If you’re like us, Rae Bryant‘s skin-crawling (make that gnawing) story “Intolerable Impositions” will make you simultaneously laugh and cringe at the squeamish awkwardness of one-night stand intimacies — and the sacrifices we’re willing to make to avoid them. Set to be included in her upcoming short story collection The Indefinite State of Imaginary Morals , from Brooklyn indie publishers Patasola Press, this witty piece of flash fiction is at once strangely fantastical and familiar. Click through to check it out.
INTOLERABLE IMPOSITIONS by Rae Bryant
She gnawed her arm off in the morning, before he woke. There was no way around it. Her forearm lay trapped beneath his thick neck, stubbled except for one irritated spot of skin, below the hairline where an infected pore rounded, tipped with puss. She had seen it the night before, the infection. She saw it in the dim bar light, pulsating, but the blemish did not matter after two glasses of cabernet. And besides, he presented so well from the front — pressed, suited, hip-but-not-too-metro tie, square jaw, and straight white teeth. His hair was thinning. Inconsequential.
So they left the bar together.
After a tolerable sexing — top, bottom, behind, over the edge of the bed — he turned his back and asked if she would find the ingrown hair on his neck because it hurt him, and he had no one to do it now that his mother had passed away three months ago. In the dark silence of their after-sex, he explained how his mother cleaned the area with hydrogen peroxide then extracted the infection, fishing inside with tweezers and a needle to find the offending hair. He spoke with soft words: “She could always find it so quickly. Now I have no one. Would you mind? The tweezers and the peroxide are in the bathroom cabinet.” It was a test, though he did not admit it. She had known other men like him — men who searched for a dedicated intimate, a partner, un-squeamish. It was their way of telling the keepers from the one-nighters.
She begged off the immediate task. “I’ll do it in the morning,” she said, smiling, as if the task did not disgust her.
*
She woke before him. The bulbous infection lay millimeters from her nose, an inch from her forearm. It would touch her if he rolled backwards, toward her. As long as he lay motionless, she was safe.
Pulling her arm in small increments, she worked it from beneath his neck, but each time her forearm moved, he moved, so that he inched himself backwards, forming into her an intolerable spooning.
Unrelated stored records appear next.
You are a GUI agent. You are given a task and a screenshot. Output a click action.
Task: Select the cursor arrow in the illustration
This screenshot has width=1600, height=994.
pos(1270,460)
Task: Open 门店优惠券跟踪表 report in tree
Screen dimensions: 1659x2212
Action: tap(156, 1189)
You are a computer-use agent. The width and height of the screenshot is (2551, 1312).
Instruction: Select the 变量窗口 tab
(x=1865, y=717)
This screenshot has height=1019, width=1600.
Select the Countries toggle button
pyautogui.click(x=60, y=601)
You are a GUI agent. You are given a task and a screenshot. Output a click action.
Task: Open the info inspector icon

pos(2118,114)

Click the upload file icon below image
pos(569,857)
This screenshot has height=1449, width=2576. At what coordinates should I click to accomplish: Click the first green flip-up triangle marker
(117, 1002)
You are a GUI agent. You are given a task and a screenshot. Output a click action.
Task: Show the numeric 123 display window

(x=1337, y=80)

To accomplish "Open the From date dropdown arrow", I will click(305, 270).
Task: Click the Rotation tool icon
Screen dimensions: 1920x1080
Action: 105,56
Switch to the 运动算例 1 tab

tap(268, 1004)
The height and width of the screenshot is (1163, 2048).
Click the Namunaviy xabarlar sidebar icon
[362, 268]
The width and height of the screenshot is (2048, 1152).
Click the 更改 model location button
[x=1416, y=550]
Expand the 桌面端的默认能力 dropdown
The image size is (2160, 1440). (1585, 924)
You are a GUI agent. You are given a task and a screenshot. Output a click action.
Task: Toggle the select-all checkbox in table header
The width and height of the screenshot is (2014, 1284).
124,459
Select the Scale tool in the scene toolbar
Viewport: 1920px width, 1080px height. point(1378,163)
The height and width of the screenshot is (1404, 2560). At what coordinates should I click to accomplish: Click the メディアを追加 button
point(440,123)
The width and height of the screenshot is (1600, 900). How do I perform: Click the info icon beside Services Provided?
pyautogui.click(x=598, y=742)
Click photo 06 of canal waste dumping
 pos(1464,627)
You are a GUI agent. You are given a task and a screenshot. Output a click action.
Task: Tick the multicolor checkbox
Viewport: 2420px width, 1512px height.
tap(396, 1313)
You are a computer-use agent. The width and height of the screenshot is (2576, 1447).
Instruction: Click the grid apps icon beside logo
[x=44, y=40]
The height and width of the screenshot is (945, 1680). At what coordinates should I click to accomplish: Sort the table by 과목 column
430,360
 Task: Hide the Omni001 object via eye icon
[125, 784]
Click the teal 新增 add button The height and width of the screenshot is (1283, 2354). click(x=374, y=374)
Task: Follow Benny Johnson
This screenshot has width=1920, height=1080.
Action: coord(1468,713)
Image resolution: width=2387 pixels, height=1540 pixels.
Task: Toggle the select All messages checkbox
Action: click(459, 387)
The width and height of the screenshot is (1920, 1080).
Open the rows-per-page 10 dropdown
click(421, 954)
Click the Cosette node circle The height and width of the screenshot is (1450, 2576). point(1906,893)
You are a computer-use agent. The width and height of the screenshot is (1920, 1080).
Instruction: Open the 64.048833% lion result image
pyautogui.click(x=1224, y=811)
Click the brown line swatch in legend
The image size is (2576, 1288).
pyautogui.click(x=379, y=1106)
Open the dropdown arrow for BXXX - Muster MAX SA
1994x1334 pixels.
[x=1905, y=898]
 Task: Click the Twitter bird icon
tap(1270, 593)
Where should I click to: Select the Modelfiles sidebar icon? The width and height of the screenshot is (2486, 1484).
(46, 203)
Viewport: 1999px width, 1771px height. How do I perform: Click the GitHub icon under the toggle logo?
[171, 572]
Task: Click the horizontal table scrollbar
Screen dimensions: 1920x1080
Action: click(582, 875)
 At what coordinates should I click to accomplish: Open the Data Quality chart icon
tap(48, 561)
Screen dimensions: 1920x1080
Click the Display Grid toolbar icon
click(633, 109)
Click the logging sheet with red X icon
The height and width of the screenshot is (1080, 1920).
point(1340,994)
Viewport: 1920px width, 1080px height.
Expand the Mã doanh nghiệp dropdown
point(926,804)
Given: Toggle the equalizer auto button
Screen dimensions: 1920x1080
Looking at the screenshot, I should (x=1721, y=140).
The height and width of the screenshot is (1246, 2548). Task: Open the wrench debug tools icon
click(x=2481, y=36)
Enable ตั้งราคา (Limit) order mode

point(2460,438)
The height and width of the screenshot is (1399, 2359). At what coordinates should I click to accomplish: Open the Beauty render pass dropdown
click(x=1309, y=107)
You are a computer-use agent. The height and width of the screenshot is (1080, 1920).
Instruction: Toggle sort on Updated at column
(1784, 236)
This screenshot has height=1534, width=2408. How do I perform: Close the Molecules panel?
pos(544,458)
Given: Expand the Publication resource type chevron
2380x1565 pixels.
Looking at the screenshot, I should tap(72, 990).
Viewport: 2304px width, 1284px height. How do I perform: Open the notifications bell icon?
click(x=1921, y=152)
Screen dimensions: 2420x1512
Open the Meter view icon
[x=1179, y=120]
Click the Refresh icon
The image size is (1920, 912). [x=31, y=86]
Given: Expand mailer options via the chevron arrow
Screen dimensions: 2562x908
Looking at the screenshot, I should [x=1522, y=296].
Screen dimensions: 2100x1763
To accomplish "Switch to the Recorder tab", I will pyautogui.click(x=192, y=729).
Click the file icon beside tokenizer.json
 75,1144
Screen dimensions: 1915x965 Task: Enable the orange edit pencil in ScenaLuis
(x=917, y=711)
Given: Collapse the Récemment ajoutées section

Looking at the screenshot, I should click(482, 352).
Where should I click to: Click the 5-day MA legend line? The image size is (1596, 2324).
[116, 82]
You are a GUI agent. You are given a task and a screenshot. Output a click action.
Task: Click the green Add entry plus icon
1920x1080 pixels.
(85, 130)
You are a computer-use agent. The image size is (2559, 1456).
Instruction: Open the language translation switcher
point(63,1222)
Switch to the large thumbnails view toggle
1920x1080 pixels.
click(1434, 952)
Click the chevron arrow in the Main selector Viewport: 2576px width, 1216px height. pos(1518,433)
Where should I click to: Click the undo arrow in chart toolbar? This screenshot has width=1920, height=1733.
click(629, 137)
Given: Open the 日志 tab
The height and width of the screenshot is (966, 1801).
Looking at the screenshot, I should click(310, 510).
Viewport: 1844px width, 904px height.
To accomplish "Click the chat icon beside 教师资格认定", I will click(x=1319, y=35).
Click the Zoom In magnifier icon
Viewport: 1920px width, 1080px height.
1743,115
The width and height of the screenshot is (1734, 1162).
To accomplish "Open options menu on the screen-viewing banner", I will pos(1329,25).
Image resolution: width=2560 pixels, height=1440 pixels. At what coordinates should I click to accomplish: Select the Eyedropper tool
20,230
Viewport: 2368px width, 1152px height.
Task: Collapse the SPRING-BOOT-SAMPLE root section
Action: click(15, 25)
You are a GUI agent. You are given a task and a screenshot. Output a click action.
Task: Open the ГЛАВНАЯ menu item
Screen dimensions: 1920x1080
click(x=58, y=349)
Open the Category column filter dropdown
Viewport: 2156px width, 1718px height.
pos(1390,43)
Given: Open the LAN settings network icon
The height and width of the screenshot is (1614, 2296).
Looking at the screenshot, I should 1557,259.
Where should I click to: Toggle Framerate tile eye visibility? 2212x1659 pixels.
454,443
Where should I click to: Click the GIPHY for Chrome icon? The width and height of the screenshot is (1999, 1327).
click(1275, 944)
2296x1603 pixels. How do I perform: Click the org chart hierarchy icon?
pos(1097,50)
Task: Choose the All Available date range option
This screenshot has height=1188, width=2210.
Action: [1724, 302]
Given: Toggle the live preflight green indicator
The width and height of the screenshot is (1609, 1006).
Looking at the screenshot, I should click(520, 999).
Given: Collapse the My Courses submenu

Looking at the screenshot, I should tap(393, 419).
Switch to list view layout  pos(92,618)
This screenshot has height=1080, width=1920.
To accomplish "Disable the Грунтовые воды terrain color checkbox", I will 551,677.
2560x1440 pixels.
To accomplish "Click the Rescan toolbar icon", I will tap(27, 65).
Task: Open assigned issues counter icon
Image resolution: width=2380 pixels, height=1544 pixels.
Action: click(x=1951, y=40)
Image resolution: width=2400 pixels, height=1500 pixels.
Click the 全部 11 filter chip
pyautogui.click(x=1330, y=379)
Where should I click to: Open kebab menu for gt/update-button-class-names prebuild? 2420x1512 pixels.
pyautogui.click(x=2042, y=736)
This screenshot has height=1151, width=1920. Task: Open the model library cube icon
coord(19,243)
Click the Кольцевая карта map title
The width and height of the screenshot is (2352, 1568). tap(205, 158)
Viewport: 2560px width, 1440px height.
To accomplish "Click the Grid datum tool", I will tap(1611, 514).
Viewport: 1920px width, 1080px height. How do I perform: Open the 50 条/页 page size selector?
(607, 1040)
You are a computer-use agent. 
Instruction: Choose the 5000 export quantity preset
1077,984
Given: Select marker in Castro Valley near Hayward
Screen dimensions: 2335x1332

She had not consented to affections. There was no contract between them for this cuddling, nor was there provision for lovemaking, only sex implied, and she cringed at the familiarity of his back and buttocks and legs where they contacted her skin. It may have been different if he faced her. He was much prettier from the front.
So she rolled to her back, letting only her side and arm touch him now. She considered pulling the arm outright, facing his awakening before leaving a fake phone number. She considered pushing on his right shoulder so to roll him onto his belly, which may have released the arm, but still, it was risky, and would likely wake him that way, too. After endless scenarios imagined — pulling and pushing and facing the man she now loathed for no other reason than the cyst upon his neck — she considered loving him. She could simply stay and wake by his side then share eggs and coffee and the Washington Post before returning to bed again, but the venture brought the inevitable task of extracting the hair and the puss, and she found herself glaring at the thick, heavy neck with hatred. Only one thing to do.
It took her the better part of an hour to gnaw through the bone. The flesh was easy — soft, pliable, seasoned with skin creams and the experience of her near thirty years. The blood, however, threatened to give her away. It pooled on the mattress beneath them, and he nearly woke from the wet.
As she snuck out of the bedroom, she turned to watch the sleeping man who now clutched her forearm. He pulled it to his chest and hugged it like a child’s teddy bear. She remembered mornings when, she too, clutched forearms to her chest. It wasn’t so bad. At least they had left her something before leaving. She tied off the left sleeve of her coat then moved out of the apartment and into the hallway, missing the forearm already, but resolved to leaving it. Waking him and his cyst would certainly turn into the day, the week, a year and before long she might consider him more than a fancy. He would fill her life with a series of cystic burdens. He would seize her entirely. A single forearm was well-worth the escape.